---- DATA IN THIS EXERCISE

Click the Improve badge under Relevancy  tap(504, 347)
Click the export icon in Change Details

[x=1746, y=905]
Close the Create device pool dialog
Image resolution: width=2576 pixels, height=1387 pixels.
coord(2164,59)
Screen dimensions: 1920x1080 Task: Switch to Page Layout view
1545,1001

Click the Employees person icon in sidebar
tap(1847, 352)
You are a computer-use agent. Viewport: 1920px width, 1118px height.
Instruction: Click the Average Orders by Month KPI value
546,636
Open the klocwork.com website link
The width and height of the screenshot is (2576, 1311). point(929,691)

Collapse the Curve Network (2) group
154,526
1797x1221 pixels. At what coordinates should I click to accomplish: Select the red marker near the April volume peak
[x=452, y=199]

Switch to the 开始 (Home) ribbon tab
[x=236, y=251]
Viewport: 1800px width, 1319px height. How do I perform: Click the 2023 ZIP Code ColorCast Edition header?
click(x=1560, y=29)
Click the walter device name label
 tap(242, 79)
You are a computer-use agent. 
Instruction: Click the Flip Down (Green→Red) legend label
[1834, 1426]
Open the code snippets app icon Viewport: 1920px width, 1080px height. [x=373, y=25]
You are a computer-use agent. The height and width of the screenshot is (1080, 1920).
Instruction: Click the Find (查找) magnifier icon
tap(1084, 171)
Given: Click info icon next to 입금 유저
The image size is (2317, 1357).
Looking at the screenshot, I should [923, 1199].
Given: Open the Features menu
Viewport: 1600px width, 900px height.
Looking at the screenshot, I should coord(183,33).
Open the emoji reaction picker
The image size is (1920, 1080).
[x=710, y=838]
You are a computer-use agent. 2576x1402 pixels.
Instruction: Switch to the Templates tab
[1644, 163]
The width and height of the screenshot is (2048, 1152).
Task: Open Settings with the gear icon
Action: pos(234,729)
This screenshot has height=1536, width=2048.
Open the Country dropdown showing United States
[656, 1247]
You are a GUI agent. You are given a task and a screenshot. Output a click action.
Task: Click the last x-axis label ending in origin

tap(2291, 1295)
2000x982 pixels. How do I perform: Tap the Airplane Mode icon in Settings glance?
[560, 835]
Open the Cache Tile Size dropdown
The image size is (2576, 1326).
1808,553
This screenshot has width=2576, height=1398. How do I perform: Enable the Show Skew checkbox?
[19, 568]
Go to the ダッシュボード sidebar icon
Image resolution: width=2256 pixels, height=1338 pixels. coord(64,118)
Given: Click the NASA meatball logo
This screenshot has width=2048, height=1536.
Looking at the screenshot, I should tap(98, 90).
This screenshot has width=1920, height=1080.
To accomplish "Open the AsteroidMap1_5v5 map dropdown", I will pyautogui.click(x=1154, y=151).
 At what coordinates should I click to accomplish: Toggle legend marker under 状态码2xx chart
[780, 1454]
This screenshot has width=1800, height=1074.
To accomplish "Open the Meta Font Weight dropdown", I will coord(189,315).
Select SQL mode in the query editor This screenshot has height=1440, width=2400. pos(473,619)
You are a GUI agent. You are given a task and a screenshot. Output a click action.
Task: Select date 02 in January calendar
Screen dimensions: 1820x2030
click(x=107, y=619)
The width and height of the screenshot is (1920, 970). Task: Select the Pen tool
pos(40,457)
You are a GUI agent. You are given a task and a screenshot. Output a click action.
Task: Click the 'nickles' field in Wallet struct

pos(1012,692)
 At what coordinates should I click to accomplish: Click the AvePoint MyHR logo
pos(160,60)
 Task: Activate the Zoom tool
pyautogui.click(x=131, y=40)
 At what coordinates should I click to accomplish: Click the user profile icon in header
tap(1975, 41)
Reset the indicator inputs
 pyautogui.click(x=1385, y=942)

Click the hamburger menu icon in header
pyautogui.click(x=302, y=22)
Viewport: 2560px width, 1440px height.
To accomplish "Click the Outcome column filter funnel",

--------

Each line holding the word "computer" must be copied from the data.

You are a computer-use agent. Viewport: 1920px width, 1118px height.
You are a computer-use agent. 
You are a computer-use agent. The height and width of the screenshot is (1080, 1920).
You are a computer-use agent. 2576x1402 pixels.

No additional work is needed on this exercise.